A key element of mobile wireless networks is their distributed nature, which implies that often nodes only have a local view of the network. This leads to a situation where the ground truth for each node is different from other nodes. As a result, nodes have to make distributed decisions about their transmission parameters like rate and power to maximize global spectral efficiency. Our driving question is "How well do distributed decisions perform compared to centralized decisions?"

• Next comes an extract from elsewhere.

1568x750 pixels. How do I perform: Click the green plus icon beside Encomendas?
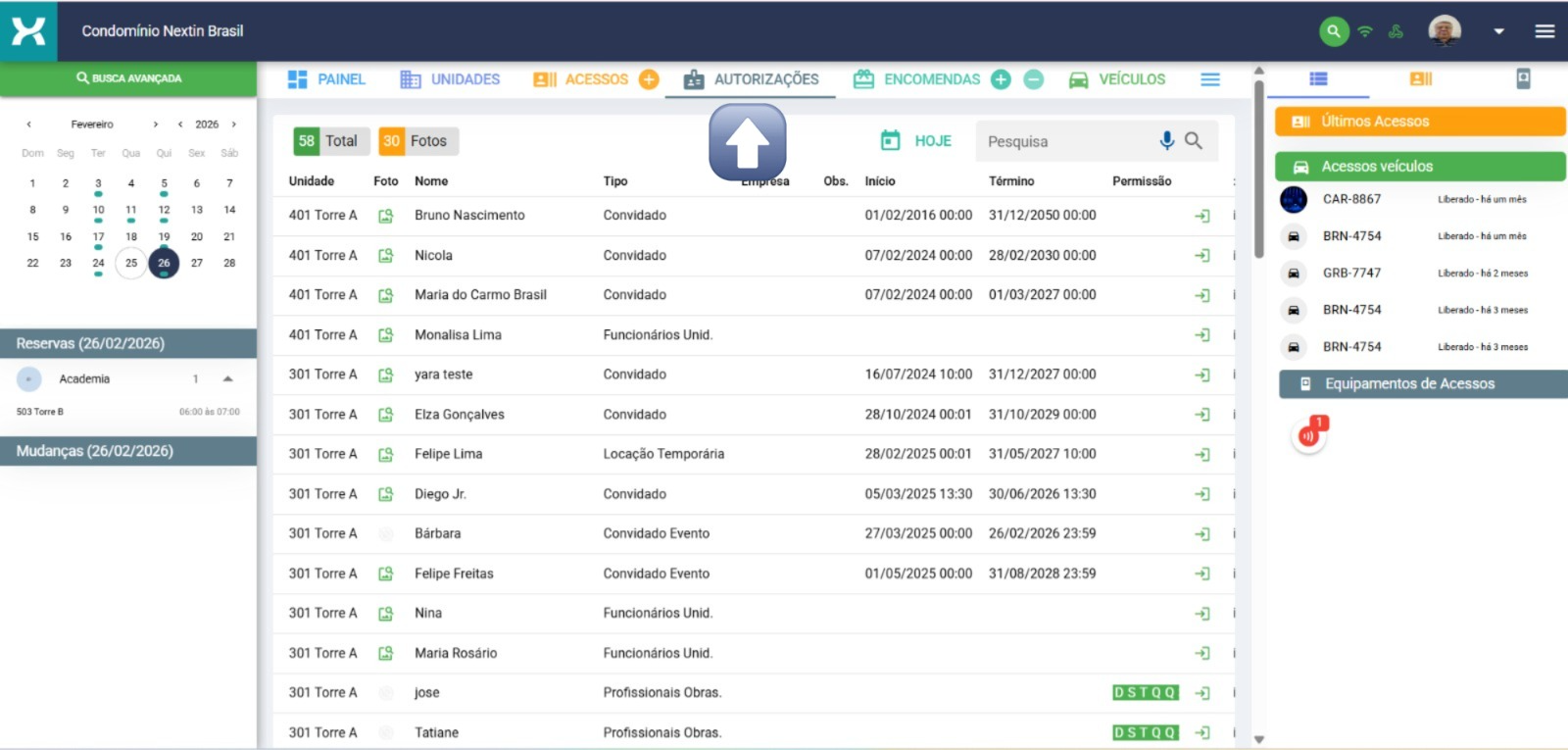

In this talk, we will first formulate a message-passing protocol which allows the information about the network to trickle via local message forwarding. The protocol naturally gives rise to networks where nodes have different amount of local information. We will then study distributed rate-allocation policies and analyze their performance in some worst case topologies. The analysis systematically captures the extent of loss in network capacity which is incurred when nodes make decisions based on a local view of the network. Further, we will classify the topologies which are distributed decision friendly. The analysis sheds light on achievable capacity of different network protocols for classic hidden-node topologies.

Towards the end of the talk, we will shift gears and discuss emerging concepts in design, implementation and experimentation of clean-slate wireless protocols. With focus on deployed programmable networks, we will describe the main elements of open-source WARP project. Three main design flows will be discussed: WARP frameworks for at-speed tests, WARPLab for MATLAB-based over-the-air experiments and WARPnet for deployed operational networks.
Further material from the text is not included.